-- DATA SECTION follows --
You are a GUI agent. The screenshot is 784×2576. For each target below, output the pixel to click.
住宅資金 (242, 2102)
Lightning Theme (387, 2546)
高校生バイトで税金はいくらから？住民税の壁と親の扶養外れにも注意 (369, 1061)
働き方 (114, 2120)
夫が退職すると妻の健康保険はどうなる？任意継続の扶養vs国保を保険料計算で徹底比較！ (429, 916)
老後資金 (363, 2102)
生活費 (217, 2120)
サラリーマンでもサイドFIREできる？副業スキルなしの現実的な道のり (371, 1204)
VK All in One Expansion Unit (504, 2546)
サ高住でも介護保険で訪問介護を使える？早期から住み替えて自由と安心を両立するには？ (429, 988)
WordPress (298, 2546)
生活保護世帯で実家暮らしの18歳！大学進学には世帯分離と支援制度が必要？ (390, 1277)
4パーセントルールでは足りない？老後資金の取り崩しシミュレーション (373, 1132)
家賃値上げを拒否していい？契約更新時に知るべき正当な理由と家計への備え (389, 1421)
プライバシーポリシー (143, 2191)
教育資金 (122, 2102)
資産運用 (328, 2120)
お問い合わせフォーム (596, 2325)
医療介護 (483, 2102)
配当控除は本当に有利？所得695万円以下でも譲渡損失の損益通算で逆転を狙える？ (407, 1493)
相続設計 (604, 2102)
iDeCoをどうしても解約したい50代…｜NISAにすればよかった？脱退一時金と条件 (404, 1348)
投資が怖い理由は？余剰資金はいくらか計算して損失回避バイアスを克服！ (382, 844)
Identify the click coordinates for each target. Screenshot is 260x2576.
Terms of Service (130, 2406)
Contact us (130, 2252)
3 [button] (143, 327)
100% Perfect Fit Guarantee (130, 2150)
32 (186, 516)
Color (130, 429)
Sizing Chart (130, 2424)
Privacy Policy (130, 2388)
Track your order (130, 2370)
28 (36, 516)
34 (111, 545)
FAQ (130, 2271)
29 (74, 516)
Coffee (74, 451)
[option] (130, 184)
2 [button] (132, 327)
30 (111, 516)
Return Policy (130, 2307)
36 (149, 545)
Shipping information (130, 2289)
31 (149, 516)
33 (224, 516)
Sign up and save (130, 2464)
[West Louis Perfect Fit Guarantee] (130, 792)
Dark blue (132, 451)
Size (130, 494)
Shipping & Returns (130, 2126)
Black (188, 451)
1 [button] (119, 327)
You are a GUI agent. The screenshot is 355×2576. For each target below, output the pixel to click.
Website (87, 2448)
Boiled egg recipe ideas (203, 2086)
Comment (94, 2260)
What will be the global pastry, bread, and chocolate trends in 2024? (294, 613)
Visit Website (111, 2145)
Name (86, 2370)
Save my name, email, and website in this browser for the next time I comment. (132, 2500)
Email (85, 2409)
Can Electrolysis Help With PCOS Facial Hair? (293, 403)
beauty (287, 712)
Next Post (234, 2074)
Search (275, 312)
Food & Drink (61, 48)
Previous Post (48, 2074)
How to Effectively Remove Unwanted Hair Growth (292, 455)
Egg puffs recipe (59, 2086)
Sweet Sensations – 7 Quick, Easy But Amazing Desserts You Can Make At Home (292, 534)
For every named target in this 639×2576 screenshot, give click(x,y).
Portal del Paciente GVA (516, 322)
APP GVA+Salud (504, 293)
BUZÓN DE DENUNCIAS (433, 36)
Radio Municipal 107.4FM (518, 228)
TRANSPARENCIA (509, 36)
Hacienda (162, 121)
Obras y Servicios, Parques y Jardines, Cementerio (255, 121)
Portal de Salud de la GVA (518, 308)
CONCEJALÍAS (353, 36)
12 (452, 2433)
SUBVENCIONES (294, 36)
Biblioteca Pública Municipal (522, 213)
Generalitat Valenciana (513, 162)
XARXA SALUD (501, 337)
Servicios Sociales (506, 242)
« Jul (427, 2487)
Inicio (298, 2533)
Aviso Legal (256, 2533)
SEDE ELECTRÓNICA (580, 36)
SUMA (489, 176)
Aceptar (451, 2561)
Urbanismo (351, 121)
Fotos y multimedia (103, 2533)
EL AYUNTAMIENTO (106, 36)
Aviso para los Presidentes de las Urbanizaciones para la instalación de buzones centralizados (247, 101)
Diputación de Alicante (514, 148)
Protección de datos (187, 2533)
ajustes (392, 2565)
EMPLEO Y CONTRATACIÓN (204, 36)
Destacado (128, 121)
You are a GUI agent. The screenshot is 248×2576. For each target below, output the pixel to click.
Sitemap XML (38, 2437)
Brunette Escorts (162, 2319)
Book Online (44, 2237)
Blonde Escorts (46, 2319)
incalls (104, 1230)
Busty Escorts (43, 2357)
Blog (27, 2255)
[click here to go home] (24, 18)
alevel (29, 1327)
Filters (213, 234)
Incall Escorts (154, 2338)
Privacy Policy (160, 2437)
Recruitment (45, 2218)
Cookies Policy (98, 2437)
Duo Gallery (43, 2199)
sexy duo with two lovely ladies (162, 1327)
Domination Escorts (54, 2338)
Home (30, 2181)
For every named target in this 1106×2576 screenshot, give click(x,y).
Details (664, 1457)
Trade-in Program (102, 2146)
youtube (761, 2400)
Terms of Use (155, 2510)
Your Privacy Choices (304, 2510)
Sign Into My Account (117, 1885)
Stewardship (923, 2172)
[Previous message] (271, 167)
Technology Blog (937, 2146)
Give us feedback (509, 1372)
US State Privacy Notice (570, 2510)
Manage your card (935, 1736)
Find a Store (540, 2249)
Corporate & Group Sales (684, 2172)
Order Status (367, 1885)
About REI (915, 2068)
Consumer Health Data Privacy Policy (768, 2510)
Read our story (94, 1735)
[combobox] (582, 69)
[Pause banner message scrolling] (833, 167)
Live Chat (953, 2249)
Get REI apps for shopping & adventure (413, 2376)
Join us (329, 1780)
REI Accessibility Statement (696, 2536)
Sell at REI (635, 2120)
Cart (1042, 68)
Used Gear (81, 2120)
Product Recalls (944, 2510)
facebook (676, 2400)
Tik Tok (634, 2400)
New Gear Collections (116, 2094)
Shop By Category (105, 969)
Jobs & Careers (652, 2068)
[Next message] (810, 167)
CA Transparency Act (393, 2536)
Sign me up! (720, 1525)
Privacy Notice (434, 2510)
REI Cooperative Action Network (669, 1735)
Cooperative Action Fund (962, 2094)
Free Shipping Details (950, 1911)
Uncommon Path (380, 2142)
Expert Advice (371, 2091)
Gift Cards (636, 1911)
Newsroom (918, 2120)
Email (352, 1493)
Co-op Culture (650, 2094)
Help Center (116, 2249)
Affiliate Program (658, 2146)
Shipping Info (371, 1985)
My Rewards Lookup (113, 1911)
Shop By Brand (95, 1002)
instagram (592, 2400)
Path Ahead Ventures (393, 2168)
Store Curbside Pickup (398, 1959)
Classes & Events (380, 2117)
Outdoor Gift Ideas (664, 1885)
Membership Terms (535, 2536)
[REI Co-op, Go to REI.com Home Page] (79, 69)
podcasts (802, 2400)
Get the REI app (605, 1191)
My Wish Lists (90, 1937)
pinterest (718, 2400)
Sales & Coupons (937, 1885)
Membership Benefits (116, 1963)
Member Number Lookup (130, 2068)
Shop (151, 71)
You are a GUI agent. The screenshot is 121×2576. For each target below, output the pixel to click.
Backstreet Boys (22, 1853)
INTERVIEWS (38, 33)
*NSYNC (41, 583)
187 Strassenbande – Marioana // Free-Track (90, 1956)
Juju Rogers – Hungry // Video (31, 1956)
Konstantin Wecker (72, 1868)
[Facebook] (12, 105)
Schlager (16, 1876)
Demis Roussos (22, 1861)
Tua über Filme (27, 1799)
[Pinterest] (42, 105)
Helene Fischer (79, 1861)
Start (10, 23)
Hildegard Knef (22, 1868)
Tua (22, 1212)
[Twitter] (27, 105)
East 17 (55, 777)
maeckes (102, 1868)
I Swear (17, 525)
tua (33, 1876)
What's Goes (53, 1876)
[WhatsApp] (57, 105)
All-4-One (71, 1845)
-- DATA SECTION concluded --
_YOUR GOAL_: In the listing above, transcribe exactly everything from the line containing "プライバシーポリシー (143, 2191)" down to the line containing "XARXA SALUD (501, 337)", including both and nothing more.

_ANSWER FOR THE TASK_:
プライバシーポリシー (143, 2191)
教育資金 (122, 2102)
資産運用 (328, 2120)
お問い合わせフォーム (596, 2325)
医療介護 (483, 2102)
配当控除は本当に有利？所得695万円以下でも譲渡損失の損益通算で逆転を狙える？ (407, 1493)
相続設計 (604, 2102)
iDeCoをどうしても解約したい50代…｜NISAにすればよかった？脱退一時金と条件 (404, 1348)
投資が怖い理由は？余剰資金はいくらか計算して損失回避バイアスを克服！ (382, 844)
Identify the click coordinates for each target. Screenshot is 260x2576.
Terms of Service (130, 2406)
Contact us (130, 2252)
3 [button] (143, 327)
100% Perfect Fit Guarantee (130, 2150)
32 (186, 516)
Color (130, 429)
Sizing Chart (130, 2424)
Privacy Policy (130, 2388)
Track your order (130, 2370)
28 (36, 516)
34 (111, 545)
FAQ (130, 2271)
29 (74, 516)
Coffee (74, 451)
[option] (130, 184)
2 [button] (132, 327)
30 (111, 516)
Return Policy (130, 2307)
36 (149, 545)
Shipping information (130, 2289)
31 (149, 516)
33 (224, 516)
Sign up and save (130, 2464)
[West Louis Perfect Fit Guarantee] (130, 792)
Dark blue (132, 451)
Size (130, 494)
Shipping & Returns (130, 2126)
Black (188, 451)
1 [button] (119, 327)
You are a GUI agent. The screenshot is 355×2576. For each target below, output the pixel to click.
Website (87, 2448)
Boiled egg recipe ideas (203, 2086)
Comment (94, 2260)
What will be the global pastry, bread, and chocolate trends in 2024? (294, 613)
Visit Website (111, 2145)
Name (86, 2370)
Save my name, email, and website in this browser for the next time I comment. (132, 2500)
Email (85, 2409)
Can Electrolysis Help With PCOS Facial Hair? (293, 403)
beauty (287, 712)
Next Post (234, 2074)
Search (275, 312)
Food & Drink (61, 48)
Previous Post (48, 2074)
How to Effectively Remove Unwanted Hair Growth (292, 455)
Egg puffs recipe (59, 2086)
Sweet Sensations – 7 Quick, Easy But Amazing Desserts You Can Make At Home (292, 534)
For every named target in this 639×2576 screenshot, give click(x,y).
Portal del Paciente GVA (516, 322)
APP GVA+Salud (504, 293)
BUZÓN DE DENUNCIAS (433, 36)
Radio Municipal 107.4FM (518, 228)
TRANSPARENCIA (509, 36)
Hacienda (162, 121)
Obras y Servicios, Parques y Jardines, Cementerio (255, 121)
Portal de Salud de la GVA (518, 308)
CONCEJALÍAS (353, 36)
12 (452, 2433)
SUBVENCIONES (294, 36)
Biblioteca Pública Municipal (522, 213)
Generalitat Valenciana (513, 162)
XARXA SALUD (501, 337)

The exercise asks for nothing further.